↓↓↓

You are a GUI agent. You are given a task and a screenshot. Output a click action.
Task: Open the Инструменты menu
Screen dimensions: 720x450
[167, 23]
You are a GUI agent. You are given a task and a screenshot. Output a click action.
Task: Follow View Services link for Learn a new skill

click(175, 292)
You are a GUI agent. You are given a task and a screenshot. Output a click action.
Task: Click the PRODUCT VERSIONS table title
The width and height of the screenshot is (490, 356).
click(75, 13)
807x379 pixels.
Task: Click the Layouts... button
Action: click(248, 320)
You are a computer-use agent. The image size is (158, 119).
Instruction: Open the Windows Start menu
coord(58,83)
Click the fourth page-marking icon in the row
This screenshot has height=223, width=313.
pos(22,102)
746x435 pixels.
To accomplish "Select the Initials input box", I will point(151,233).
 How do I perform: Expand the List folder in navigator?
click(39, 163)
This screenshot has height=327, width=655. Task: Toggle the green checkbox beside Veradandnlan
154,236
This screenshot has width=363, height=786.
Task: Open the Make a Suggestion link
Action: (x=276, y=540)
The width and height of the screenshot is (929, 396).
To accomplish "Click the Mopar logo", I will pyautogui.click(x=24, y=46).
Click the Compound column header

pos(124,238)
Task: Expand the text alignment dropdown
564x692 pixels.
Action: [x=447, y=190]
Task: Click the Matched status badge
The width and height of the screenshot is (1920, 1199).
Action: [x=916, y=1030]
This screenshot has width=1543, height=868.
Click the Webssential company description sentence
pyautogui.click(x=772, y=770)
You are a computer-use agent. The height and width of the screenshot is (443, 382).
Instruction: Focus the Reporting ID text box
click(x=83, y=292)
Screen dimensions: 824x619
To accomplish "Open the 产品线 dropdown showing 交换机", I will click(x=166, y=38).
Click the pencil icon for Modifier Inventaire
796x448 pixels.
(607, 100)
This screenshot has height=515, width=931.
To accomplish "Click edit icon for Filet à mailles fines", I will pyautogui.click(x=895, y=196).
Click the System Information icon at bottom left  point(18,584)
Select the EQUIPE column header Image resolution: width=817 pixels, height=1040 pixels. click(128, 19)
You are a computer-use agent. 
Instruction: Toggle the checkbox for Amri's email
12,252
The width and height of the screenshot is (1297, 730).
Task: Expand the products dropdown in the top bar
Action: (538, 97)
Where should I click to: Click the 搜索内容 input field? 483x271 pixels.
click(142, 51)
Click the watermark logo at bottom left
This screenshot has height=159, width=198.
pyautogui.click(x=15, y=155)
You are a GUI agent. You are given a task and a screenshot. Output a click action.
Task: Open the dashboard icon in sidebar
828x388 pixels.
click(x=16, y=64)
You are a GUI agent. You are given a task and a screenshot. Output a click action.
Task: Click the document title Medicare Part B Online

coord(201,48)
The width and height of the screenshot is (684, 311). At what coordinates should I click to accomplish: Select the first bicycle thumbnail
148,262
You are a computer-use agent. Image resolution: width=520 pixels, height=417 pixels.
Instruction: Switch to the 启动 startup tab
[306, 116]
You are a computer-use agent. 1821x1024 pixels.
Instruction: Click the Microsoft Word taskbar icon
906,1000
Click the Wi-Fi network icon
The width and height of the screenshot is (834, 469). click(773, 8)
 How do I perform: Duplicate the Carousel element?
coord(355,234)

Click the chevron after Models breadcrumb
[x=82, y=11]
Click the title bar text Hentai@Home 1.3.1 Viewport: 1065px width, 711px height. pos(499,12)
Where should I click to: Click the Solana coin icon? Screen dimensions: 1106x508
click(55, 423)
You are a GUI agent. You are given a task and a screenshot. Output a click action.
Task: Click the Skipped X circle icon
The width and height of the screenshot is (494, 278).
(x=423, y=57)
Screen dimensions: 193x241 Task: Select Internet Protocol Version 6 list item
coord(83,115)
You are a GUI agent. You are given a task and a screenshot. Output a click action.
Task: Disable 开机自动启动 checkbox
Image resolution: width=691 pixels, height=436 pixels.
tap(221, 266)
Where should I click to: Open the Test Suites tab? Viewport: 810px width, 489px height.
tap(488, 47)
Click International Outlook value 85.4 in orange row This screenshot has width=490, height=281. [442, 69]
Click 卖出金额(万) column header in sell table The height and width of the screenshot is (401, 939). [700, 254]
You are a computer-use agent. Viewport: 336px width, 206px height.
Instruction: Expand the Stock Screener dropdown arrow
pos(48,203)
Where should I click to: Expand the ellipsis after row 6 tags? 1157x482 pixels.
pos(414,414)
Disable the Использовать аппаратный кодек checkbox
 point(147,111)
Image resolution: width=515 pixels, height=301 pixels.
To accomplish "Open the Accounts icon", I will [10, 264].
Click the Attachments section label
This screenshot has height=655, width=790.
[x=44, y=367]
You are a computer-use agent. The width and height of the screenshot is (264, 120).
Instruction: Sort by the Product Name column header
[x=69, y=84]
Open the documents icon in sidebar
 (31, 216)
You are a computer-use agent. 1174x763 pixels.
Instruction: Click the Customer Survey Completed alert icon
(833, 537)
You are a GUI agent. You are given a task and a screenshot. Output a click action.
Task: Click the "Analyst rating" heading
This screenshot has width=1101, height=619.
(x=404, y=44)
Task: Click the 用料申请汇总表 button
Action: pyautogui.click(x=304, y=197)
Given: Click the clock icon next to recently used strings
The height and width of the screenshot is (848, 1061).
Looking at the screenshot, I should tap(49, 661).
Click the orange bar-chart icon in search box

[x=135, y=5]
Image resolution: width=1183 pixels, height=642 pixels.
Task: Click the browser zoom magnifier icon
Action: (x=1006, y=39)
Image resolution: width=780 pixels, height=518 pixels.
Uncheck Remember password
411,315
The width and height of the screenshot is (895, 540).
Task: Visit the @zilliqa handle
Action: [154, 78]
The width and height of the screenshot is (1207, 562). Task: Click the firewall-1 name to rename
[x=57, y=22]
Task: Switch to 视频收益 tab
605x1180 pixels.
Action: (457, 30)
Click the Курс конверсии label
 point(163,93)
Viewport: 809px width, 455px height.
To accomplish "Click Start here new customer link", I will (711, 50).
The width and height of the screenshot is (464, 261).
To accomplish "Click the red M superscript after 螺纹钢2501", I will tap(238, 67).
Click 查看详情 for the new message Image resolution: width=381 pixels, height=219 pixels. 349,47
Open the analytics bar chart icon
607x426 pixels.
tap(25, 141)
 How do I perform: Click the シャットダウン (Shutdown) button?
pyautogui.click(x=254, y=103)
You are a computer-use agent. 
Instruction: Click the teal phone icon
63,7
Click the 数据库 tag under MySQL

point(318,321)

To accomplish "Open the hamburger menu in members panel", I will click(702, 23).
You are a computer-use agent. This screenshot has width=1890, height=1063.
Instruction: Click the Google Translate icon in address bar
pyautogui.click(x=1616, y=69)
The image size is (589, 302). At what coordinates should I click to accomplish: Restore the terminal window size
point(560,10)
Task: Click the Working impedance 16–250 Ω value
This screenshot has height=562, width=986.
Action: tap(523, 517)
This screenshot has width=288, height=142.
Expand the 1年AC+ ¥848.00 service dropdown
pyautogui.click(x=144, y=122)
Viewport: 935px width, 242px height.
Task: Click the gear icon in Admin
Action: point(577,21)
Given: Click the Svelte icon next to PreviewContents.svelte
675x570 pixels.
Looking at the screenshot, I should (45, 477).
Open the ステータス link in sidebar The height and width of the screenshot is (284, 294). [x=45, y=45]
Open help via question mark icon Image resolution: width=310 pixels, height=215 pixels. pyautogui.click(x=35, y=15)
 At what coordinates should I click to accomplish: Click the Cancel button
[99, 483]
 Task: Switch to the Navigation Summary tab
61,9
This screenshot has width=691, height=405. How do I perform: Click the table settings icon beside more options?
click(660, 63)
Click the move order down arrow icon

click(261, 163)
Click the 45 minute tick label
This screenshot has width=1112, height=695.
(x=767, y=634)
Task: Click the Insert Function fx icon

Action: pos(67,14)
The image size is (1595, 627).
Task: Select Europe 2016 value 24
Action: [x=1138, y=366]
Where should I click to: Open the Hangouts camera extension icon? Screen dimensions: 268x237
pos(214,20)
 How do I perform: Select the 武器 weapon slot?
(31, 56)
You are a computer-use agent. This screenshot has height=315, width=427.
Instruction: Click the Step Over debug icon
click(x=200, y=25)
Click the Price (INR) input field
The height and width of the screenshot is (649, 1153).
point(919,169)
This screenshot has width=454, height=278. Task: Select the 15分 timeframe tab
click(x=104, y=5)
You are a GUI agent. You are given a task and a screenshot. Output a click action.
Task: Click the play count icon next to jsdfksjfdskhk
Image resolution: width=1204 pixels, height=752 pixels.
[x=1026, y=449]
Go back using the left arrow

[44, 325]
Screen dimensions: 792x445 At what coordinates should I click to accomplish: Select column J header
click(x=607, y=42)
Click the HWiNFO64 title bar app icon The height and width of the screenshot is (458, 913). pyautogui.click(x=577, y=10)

↑↑↑

- [Written problem]
Reproduce the rows from the top through the line containing "Select the EQUIPE", inclusive, replacing "GUI agent" with "UI agent" and leaving everything else unchanged.

- [Exercise response]
You are a UI agent. You are given a task and a screenshot. Output a click action.
Task: Open the Инструменты menu
Screen dimensions: 720x450
[167, 23]
You are a UI agent. You are given a task and a screenshot. Output a click action.
Task: Follow View Services link for Learn a new skill

click(175, 292)
You are a UI agent. You are given a task and a screenshot. Output a click action.
Task: Click the PRODUCT VERSIONS table title
The width and height of the screenshot is (490, 356).
click(75, 13)
807x379 pixels.
Task: Click the Layouts... button
Action: click(248, 320)
You are a computer-use agent. The image size is (158, 119).
Instruction: Open the Windows Start menu
coord(58,83)
Click the fourth page-marking icon in the row
This screenshot has height=223, width=313.
pos(22,102)
746x435 pixels.
To accomplish "Select the Initials input box", I will point(151,233).
 How do I perform: Expand the List folder in navigator?
click(39, 163)
This screenshot has height=327, width=655. Task: Toggle the green checkbox beside Veradandnlan
154,236
This screenshot has width=363, height=786.
Task: Open the Make a Suggestion link
Action: (x=276, y=540)
The width and height of the screenshot is (929, 396).
To accomplish "Click the Mopar logo", I will pyautogui.click(x=24, y=46).
Click the Compound column header

pos(124,238)
Task: Expand the text alignment dropdown
564x692 pixels.
Action: [x=447, y=190]
Task: Click the Matched status badge
The width and height of the screenshot is (1920, 1199).
Action: [x=916, y=1030]
This screenshot has width=1543, height=868.
Click the Webssential company description sentence
pyautogui.click(x=772, y=770)
You are a computer-use agent. The height and width of the screenshot is (443, 382).
Instruction: Focus the Reporting ID text box
click(x=83, y=292)
Screen dimensions: 824x619
To accomplish "Open the 产品线 dropdown showing 交换机", I will click(x=166, y=38).
Click the pencil icon for Modifier Inventaire
796x448 pixels.
(607, 100)
This screenshot has height=515, width=931.
To accomplish "Click edit icon for Filet à mailles fines", I will pyautogui.click(x=895, y=196).
Click the System Information icon at bottom left  point(18,584)
Select the EQUIPE column header Image resolution: width=817 pixels, height=1040 pixels. click(128, 19)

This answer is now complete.